Yom Kippur is a day of Divine forgiveness. If we have done the work we need to do, we are told in the Torah that “On this day he will atone for you, to cleanse you; from all your sins, before the Lord you will be cleansed.” (Lev. 16:30). But what is that work that we must do?
In the Temple period, surprisingly, atonement was achieved less by what we did than by what the high priest did—the Temple service, the sacrifices, incense and the scapegoat. The “he” who will atone for us in the verse cited above is the high priest. But should God forgive us because rituals were performed? Isn’t this forgiveness unearned? The answer may well be, “yes.” Sometimes we need forgiveness, even when we don’t deserve it.
Why? Because our sins, misdeeds and mistakes weigh us down. This weight prevents us from moving on, from growing into better people. The metaphor used in the Torah for forgiving sin is “Nosei avon,” to lift up the sin, to take the weight off our backs. Our sins are symbolically placed on the scapegoat, who “carries” our sins away from us. Freed from their weight, we can stand upright and devote our energies to becoming our fullest selves.

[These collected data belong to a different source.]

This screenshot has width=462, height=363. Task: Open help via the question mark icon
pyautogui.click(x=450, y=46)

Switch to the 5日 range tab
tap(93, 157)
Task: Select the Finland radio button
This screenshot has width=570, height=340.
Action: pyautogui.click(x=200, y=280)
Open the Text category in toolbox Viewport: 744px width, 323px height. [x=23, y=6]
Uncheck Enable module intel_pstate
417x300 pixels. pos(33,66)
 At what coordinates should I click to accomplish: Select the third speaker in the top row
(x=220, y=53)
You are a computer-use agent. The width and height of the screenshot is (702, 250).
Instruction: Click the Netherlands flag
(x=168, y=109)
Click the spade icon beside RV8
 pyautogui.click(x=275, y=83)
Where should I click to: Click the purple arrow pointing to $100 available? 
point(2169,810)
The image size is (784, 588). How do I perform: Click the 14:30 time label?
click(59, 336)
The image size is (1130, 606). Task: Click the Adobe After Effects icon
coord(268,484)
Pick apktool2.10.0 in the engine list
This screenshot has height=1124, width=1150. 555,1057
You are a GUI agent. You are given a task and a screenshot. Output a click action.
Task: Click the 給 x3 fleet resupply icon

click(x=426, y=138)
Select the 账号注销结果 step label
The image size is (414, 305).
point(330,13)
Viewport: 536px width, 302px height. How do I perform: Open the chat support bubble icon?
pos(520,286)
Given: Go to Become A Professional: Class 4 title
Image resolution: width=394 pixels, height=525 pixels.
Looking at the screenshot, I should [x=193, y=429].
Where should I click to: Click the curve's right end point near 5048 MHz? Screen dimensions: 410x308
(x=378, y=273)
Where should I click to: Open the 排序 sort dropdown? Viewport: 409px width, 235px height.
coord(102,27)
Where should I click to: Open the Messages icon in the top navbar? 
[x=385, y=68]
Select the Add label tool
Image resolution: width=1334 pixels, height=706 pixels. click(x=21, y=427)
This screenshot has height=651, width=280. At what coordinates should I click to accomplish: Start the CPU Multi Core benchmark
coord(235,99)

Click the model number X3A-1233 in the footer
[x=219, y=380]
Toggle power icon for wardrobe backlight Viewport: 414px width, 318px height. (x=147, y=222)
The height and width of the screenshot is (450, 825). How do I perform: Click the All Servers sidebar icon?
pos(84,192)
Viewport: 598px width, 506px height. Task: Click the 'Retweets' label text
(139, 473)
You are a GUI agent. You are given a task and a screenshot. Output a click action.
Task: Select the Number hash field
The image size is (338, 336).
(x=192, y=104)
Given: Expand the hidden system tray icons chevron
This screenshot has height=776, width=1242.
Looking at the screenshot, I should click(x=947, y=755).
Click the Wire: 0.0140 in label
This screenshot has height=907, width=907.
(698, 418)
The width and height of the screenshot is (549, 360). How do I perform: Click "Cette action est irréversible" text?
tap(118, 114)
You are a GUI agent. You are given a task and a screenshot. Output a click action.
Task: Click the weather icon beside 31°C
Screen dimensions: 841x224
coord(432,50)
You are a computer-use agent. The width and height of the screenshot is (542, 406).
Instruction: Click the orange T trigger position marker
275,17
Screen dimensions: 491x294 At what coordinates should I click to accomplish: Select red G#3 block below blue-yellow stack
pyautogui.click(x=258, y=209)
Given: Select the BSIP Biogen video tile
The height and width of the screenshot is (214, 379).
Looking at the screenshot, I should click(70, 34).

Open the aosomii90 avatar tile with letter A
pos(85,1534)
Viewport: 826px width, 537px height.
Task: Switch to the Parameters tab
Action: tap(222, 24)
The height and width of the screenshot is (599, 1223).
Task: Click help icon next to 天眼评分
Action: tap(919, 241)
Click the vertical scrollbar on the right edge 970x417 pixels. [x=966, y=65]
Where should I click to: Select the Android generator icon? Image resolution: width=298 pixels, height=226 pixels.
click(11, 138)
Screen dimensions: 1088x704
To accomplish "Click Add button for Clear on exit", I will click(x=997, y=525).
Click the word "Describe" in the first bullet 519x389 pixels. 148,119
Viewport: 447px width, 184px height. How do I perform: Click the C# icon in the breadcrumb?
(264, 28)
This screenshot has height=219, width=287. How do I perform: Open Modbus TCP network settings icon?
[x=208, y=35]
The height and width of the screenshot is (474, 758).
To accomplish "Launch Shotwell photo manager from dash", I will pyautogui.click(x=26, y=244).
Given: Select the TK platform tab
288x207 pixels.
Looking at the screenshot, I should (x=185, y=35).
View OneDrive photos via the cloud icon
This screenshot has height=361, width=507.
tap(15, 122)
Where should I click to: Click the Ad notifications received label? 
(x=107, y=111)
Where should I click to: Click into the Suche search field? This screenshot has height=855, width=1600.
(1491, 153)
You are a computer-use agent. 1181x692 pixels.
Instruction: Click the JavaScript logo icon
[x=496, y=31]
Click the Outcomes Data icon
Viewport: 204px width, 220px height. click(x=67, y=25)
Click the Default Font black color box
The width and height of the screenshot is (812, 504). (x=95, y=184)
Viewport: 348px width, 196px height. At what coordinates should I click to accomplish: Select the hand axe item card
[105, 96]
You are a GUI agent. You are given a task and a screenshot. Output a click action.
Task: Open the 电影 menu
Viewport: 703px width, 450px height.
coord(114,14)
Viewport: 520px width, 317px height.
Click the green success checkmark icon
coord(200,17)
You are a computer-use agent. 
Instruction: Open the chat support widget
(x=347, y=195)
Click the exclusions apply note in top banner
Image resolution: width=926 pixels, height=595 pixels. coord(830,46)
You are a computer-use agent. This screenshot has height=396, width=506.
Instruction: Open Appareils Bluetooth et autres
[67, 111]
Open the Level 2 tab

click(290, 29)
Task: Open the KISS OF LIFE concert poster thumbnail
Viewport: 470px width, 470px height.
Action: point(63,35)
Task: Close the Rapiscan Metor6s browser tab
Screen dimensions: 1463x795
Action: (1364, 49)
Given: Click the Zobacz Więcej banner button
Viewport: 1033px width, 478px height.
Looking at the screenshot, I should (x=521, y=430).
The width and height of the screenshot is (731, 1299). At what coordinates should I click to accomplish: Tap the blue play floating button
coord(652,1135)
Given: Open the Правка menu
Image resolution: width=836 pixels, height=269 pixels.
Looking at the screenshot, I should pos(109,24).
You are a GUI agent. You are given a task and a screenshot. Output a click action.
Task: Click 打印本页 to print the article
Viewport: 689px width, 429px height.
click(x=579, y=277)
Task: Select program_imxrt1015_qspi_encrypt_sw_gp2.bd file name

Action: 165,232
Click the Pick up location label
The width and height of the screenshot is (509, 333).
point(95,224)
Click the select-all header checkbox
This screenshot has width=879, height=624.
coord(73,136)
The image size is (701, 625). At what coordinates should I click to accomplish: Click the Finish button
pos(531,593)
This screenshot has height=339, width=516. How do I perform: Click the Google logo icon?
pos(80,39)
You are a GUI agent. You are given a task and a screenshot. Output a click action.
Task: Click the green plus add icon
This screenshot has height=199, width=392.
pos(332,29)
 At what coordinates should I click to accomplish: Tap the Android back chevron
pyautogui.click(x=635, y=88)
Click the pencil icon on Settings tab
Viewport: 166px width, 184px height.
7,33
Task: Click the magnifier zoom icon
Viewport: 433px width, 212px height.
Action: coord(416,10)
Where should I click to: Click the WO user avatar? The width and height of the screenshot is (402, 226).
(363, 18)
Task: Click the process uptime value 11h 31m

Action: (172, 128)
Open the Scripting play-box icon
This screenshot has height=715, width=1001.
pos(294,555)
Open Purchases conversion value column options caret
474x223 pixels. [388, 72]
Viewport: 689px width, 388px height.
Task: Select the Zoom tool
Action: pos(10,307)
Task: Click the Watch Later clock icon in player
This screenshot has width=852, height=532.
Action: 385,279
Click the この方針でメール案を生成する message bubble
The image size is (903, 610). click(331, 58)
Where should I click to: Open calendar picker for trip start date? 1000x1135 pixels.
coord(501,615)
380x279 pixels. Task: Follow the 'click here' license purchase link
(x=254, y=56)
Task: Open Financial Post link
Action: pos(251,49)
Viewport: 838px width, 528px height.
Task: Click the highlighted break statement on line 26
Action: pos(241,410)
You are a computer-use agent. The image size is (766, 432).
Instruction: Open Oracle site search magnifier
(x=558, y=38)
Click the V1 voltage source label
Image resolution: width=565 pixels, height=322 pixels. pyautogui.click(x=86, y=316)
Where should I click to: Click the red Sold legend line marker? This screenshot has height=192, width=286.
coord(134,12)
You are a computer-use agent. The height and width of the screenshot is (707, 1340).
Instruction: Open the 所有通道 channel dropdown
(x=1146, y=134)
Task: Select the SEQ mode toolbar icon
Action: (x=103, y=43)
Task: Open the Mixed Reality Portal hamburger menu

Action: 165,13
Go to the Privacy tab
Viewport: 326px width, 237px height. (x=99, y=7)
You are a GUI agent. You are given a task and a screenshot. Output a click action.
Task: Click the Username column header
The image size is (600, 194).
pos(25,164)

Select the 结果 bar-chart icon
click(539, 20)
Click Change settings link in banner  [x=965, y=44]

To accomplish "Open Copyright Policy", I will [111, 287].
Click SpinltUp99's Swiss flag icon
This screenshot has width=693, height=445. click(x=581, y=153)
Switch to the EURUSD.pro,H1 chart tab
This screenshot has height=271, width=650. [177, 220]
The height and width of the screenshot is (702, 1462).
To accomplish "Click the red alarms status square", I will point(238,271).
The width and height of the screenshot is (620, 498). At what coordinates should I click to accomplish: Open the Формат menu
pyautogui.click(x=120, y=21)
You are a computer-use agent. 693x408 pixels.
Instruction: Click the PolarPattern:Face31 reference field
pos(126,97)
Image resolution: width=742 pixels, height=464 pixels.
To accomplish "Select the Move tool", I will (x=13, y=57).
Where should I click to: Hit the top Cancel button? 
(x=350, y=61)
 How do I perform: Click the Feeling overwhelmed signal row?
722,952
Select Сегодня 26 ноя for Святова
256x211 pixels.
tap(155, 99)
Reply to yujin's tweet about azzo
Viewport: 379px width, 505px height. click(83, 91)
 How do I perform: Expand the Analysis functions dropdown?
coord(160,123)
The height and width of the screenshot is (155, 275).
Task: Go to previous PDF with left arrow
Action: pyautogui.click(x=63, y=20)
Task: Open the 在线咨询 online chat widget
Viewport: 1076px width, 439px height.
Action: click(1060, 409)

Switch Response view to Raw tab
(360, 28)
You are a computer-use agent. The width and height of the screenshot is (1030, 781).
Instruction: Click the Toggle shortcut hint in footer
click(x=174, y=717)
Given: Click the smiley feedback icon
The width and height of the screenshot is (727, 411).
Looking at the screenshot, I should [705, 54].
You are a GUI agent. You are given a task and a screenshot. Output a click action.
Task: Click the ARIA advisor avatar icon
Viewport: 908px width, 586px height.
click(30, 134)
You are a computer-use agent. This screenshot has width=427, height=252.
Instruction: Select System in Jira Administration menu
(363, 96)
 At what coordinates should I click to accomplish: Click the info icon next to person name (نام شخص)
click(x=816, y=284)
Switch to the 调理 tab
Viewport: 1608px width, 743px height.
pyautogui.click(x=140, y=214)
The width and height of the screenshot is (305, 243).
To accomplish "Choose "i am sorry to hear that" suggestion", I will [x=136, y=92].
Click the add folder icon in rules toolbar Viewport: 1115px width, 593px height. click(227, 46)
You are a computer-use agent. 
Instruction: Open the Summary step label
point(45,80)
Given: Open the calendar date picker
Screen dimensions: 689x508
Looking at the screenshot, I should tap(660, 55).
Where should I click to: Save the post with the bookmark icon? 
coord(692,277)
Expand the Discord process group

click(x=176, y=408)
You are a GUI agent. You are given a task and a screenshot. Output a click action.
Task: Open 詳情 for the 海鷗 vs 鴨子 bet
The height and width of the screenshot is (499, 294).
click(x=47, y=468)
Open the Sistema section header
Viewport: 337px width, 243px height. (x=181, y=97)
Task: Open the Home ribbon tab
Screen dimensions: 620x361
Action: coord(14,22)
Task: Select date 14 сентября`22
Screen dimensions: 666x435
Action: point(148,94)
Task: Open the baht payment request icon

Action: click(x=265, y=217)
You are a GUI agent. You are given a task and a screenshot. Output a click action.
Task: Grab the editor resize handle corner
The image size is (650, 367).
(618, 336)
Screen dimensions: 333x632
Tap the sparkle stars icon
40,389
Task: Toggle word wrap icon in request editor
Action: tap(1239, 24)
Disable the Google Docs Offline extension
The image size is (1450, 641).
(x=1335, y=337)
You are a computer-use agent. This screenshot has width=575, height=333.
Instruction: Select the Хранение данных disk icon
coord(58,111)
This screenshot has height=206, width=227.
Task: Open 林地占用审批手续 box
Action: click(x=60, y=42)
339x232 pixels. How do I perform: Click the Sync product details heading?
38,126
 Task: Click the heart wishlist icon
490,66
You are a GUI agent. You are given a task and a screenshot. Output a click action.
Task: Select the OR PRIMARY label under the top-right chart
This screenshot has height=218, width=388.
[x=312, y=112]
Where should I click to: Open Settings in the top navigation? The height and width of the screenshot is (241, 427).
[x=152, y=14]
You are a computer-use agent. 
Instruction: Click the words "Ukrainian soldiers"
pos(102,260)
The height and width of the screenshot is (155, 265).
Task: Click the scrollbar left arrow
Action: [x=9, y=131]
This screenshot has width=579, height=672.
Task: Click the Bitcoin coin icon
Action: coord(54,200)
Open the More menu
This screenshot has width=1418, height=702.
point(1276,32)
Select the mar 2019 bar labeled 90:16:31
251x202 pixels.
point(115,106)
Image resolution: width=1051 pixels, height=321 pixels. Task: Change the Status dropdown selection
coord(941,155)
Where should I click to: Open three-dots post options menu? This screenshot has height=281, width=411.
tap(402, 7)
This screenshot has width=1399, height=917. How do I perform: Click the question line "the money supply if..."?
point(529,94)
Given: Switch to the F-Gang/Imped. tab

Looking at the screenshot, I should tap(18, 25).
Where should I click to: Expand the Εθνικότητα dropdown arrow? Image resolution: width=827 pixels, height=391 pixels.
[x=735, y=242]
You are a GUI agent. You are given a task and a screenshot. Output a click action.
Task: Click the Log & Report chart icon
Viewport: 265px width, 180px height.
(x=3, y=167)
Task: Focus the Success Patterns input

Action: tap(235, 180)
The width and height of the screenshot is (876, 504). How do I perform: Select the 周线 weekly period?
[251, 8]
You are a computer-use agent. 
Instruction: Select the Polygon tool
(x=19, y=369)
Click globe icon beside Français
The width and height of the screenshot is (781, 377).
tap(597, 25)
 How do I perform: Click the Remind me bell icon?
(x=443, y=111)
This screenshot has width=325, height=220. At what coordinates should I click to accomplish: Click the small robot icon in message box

Growing up, the message I so often heard during this time of year was that I had to wallow in the badness of my past actions. If I wanted to be forgiven by God, I needed to feel guilty and ashamed of myself. This turned Yom Kippur into a day on which I felt crushed by my sins, not freed from them. As I grew older, I began to realize that the Torah is much wiser than my teachers were. The goal of Yom Kippur is not to exacerbate our guilty feelings, but to give us a way to move beyond them, to move into a healthier, more productive space. It’s okay, God is telling us, everyone sins. You are human. I forgive you. Put your energies into doing good, not into beating yourself up.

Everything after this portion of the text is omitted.